Exercise tasks.
- a) In the WASP-189 b article, which spacecraft observed the planet in 2020?
- b) Please quote the stretch of the WASP-189 b article from the words "Ultra-hot Jupiter in" through the words "(Characterising Exoplanets Satellite).", word for word.

Selected extract.

########################################

WASP-189 b

Discovery
- Discovery date: 2018
- Detection method: Transit

Orbital characteristics
- Semi-major axis: 0.05053
- Orbital period (sidereal): 2.72 d
- Star: WASP-189 (HD 133112)

Physical characteristics
- Mean radius: 1.600+0.017 −0.016 R_{J}
- Mass: 1.99 M_{J}
- Albedo: <0.48
- Temperature: 3470 K

= WASP-189 b =

Ultra-hot Jupiter in the constellation Libra

WASP-189 b (also known as HD 133112 b) is an ultra-hot jupiter that orbits around the A-type star WASP-189 which is located about 322 light years from Earth in the Libra constellation. It was first discovered in 2018, and was observed in 2020 by CHEOPS (Characterising Exoplanets Satellite).

It has a mass of 1.99 Jupiters and a radius of 1.6 Jupiters. It orbits around a rapidly rotating A6IV-V star. It has a polar orbit around the star with a distance of 0.05 AU taking around 2.72 days to complete and orbit.

==Discovery==
WASP-189 b was first discovered in 2018 using the transit method. In 2020, astronomers used CHEOPS to observe it.

== Characteristics ==
The planet has a mass of around 1.99 Jupiter masses with a radius of around 1.6 Jupiter radii.

=== Temperature ===
The CHEOPS spacecraft was used to estimate the temperature of WASP-189 b. Assuming inefficient heat redistribution, the temperature of WASP-189 b was estimated to be around 3200 C. Assuming efficient heat redistribution and zero albedo, the temperature was calculated to be around 2367 F. These observations would make WASP-189 b a ultra-hot jupiter and one of the hottest known exoplanets discovered to date.

########################################

Study material.
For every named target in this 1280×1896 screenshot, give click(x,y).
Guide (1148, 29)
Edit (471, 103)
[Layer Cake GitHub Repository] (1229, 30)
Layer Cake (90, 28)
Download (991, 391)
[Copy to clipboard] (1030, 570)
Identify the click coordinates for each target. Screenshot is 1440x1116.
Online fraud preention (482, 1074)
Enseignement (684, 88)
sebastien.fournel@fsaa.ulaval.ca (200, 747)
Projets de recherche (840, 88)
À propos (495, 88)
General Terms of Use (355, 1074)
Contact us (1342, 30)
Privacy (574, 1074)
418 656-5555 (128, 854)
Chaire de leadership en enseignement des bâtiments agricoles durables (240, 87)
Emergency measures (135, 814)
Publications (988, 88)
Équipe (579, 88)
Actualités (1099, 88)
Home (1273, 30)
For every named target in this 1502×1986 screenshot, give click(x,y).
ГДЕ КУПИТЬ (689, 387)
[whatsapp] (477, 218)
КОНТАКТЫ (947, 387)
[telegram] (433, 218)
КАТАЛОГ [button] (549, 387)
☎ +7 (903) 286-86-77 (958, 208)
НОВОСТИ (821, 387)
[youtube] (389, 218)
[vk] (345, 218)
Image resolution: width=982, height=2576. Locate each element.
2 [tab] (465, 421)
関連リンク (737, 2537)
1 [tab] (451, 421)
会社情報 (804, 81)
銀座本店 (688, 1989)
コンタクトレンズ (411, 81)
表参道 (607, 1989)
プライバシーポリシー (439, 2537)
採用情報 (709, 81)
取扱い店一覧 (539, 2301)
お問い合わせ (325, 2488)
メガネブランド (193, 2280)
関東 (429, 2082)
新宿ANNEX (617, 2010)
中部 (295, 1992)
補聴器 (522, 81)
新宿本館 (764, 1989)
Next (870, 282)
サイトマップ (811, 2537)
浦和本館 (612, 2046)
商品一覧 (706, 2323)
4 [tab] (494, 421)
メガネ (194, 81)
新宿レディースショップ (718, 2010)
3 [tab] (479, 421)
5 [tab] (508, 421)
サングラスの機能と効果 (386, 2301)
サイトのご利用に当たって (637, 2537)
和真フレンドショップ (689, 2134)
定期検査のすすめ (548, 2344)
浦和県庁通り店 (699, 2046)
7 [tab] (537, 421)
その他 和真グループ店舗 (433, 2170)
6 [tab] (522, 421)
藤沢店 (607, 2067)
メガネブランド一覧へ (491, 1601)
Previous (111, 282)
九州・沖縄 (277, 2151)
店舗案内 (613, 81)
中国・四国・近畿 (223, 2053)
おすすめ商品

########################################

Answer set.
- a) CHEOPS (Characterising Exoplanets Satellite).

- b)
Ultra-hot Jupiter in the constellation Libra

WASP-189 b (also known as HD 133112 b) is an ultra-hot jupiter that orbits around the A-type star WASP-189 which is located about 322 light years from Earth in the Libra constellation. It was first discovered in 2018, and was observed in 2020 by CHEOPS (Characterising Exoplanets Satellite).